Adopting a monorepo approach would mean getting all of those groups on board with it for at least some of their code, and figuring out and adopting tooling to make sure that the right teams are included on code reviews that impact their area of ownership. It means teams who are used to having a lot of autonomy to control their deployment and branching strategies might not be able to do so as much any more.

Also, our different product lines (on prem vs cloud) tend to have different approaches to adopting dependency updates, and it seems to me like it would be more difficult for those products to be on different versions of shared dependencies in the monorepo model (although if there is a solution to this, I would be very interested to hear about it).
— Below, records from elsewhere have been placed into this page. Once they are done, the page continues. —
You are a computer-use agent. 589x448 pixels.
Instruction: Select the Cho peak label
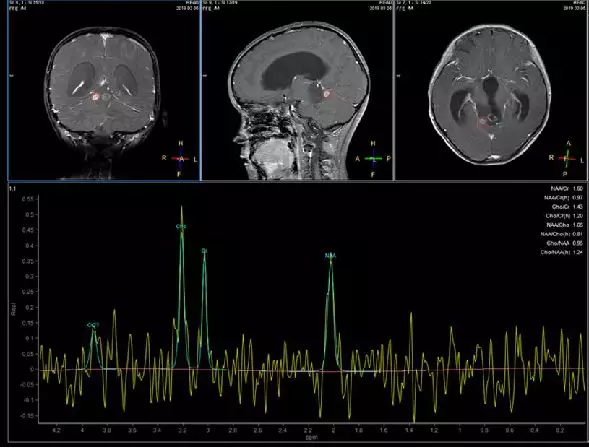pos(181,226)

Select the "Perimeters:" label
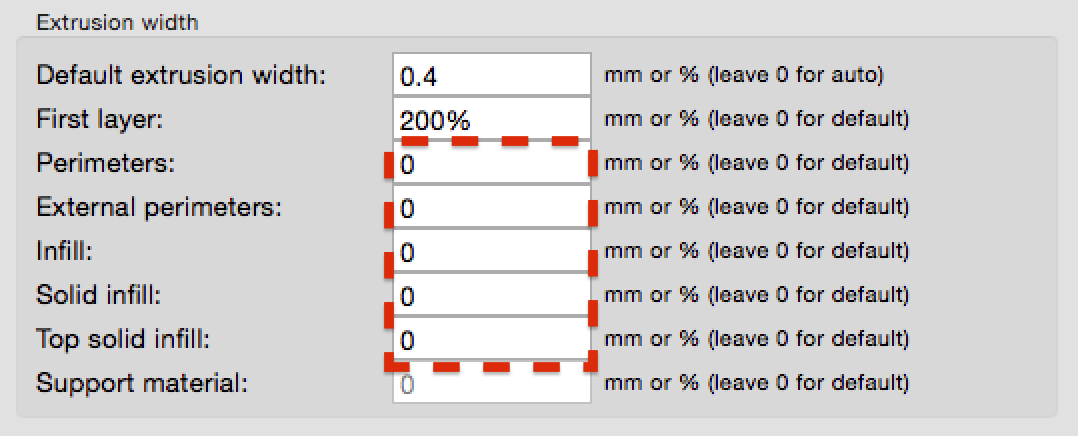click(105, 163)
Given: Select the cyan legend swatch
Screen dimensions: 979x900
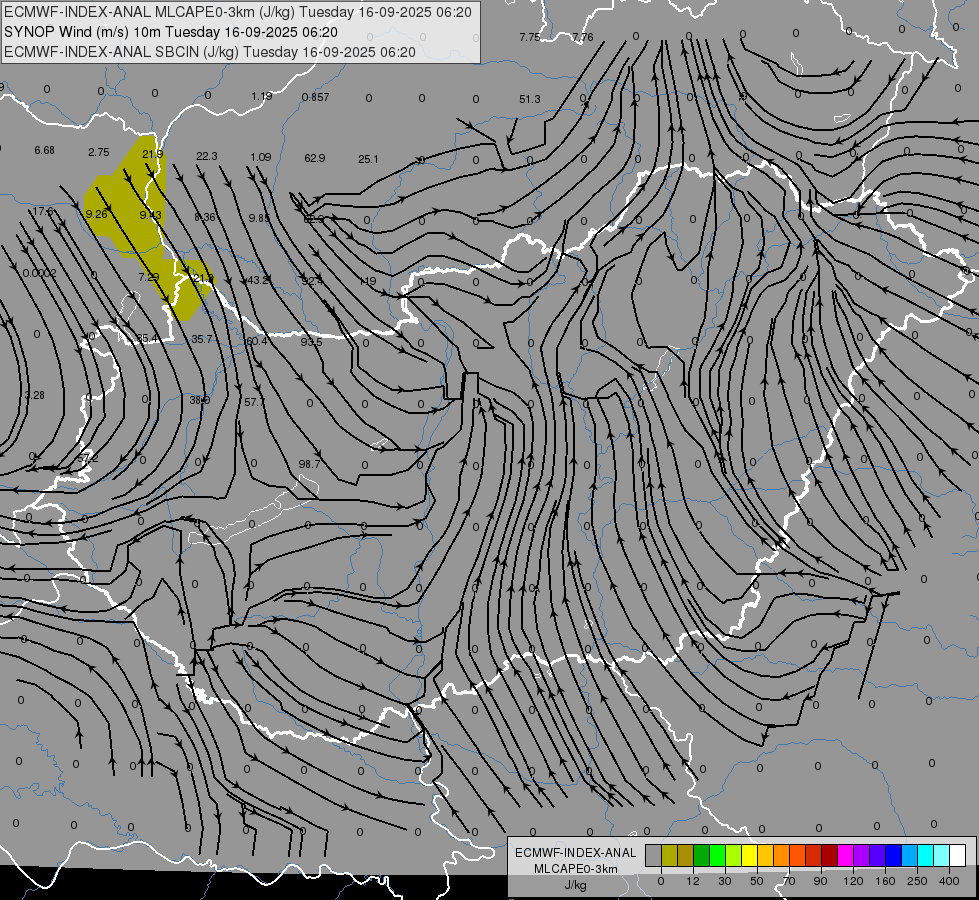Looking at the screenshot, I should 926,855.
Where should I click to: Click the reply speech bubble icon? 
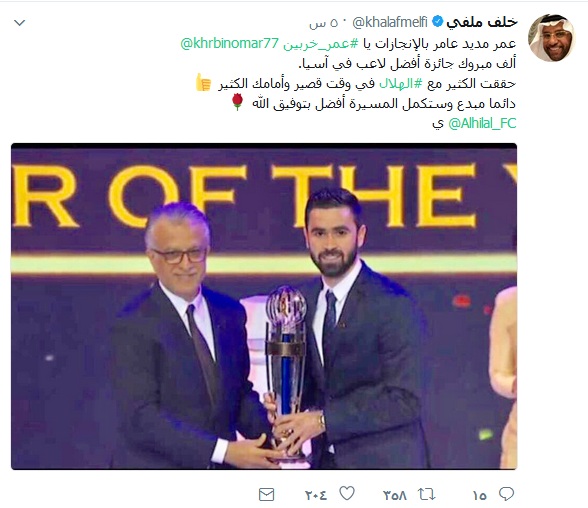click(x=506, y=494)
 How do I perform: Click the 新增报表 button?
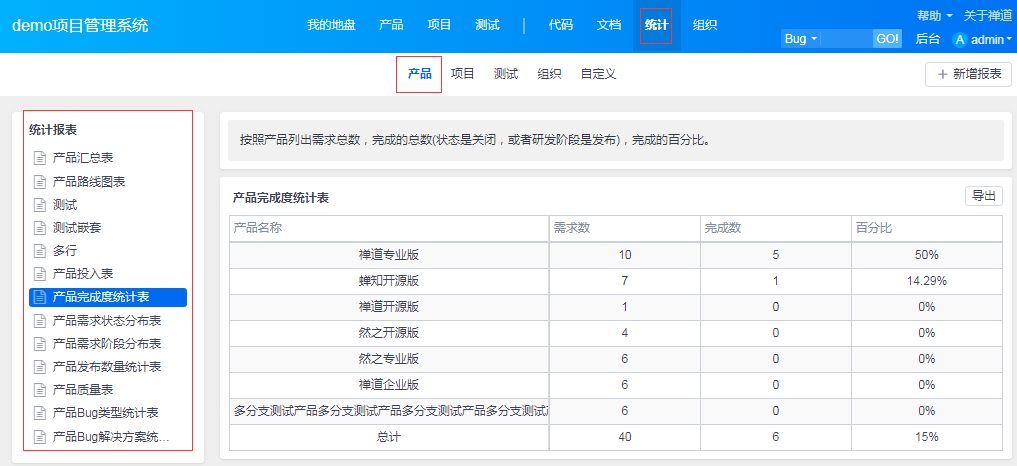pos(968,74)
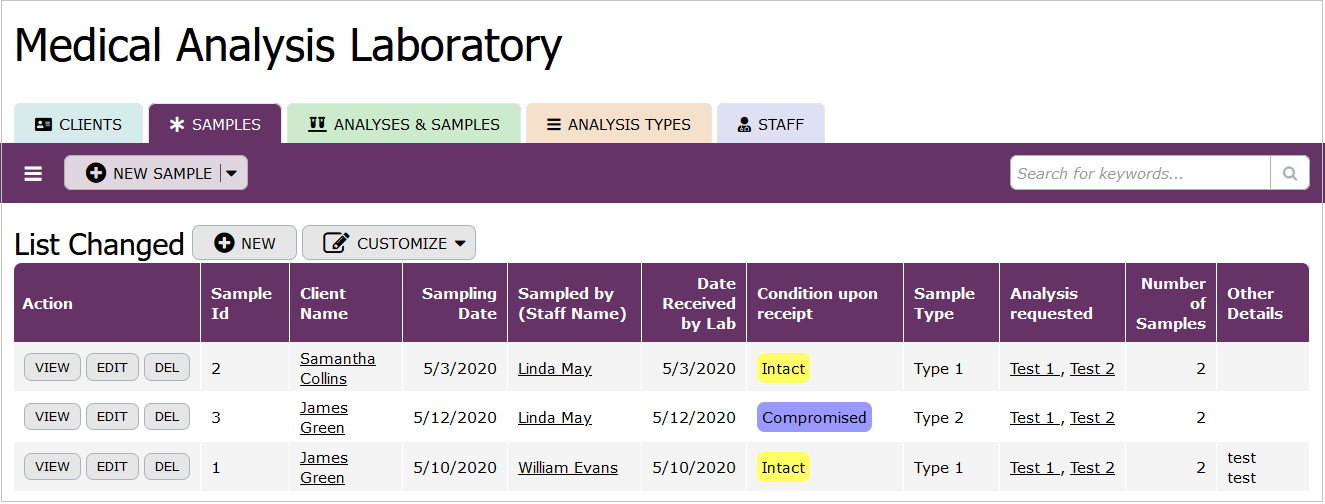Click the Clients tab card icon
The height and width of the screenshot is (504, 1325).
tap(43, 125)
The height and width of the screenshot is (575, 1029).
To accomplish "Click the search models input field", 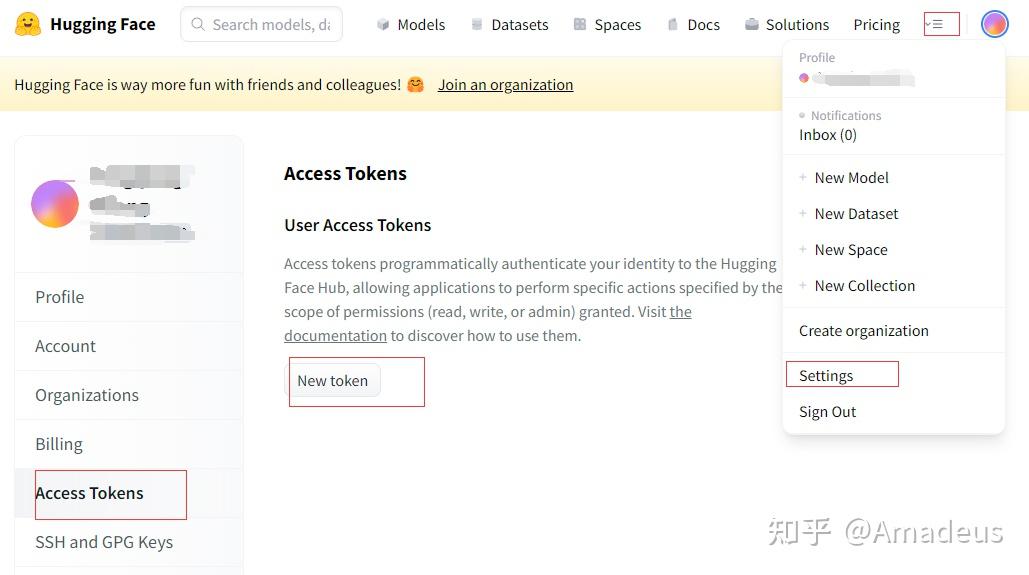I will (x=270, y=25).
That’s not to say that it would be impossible for us to move to a monorepo. We’re certainly not as large of an organization as google, and since we didn’t actually move forward with that approach, I don’t have first hand experience of how it would work for us. That said, I feel confident in saying that it would be a big effort and require a lot of time spent convincing folks that it’s worth it and getting buy-in across the organization. So if I suggest that we should use more Elm, but it comes with the caveat that we need to use a monorepo for private code, Elm just became a much harder sell.
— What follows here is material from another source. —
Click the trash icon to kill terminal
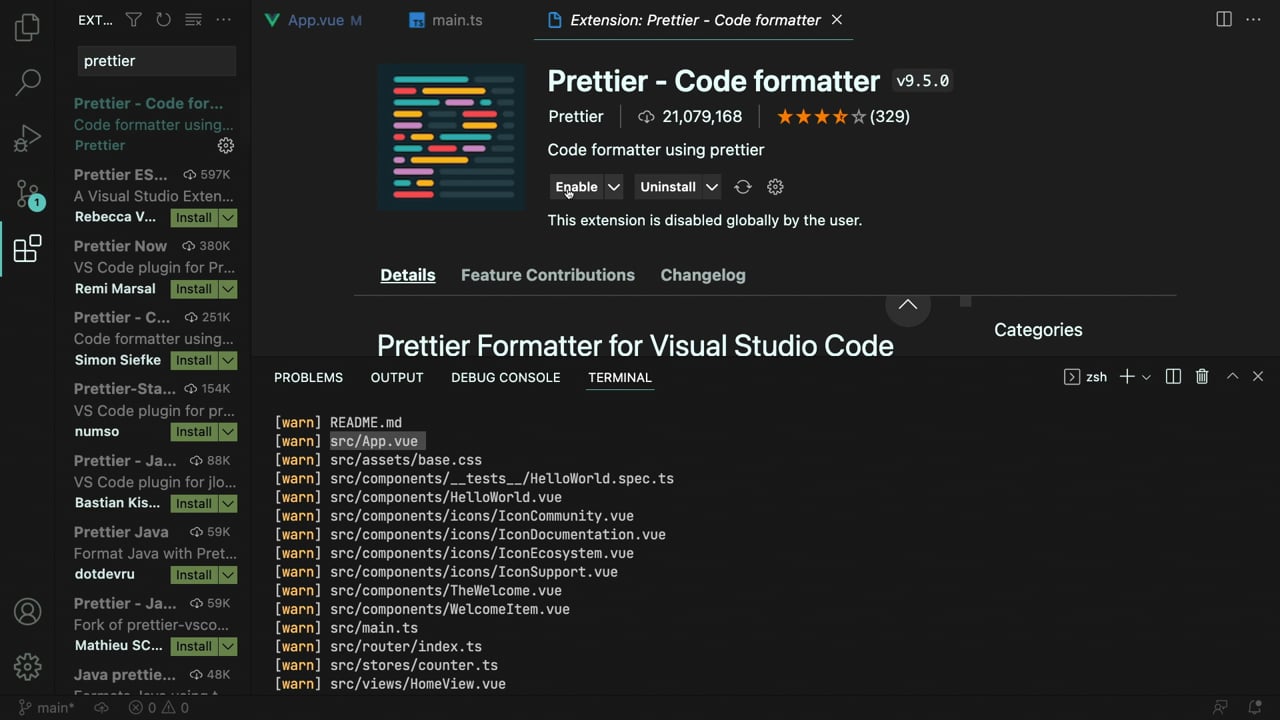 pos(1202,377)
With all of that said, I don’t feel like we’d need a full-on private repository to be successful (Although I would surely miss semver enforcement). Even just having tooling to point builds at a local filesystem path as a dependency would solve many issues dealing with private shared libraries, IMO.

4 Likes

I guess a monorepo would be completely possible, but it seems more confusing than our current model.

Let’s pretend I have 6 apps: App1 through App6.
They all have the same design, and log errors the same way, so they also rely on: app-ui and app-log.

App1 and App2 are in production. The rest of the applications aren’t yet, but they’re deployed to a testing environment for our QA, UX and customer.

Monorepo

All the apps, app-ui and app-log are directories. Building an application is a simple elm make AppN.elm and the deploy scripts knows how to work with this. Life is good.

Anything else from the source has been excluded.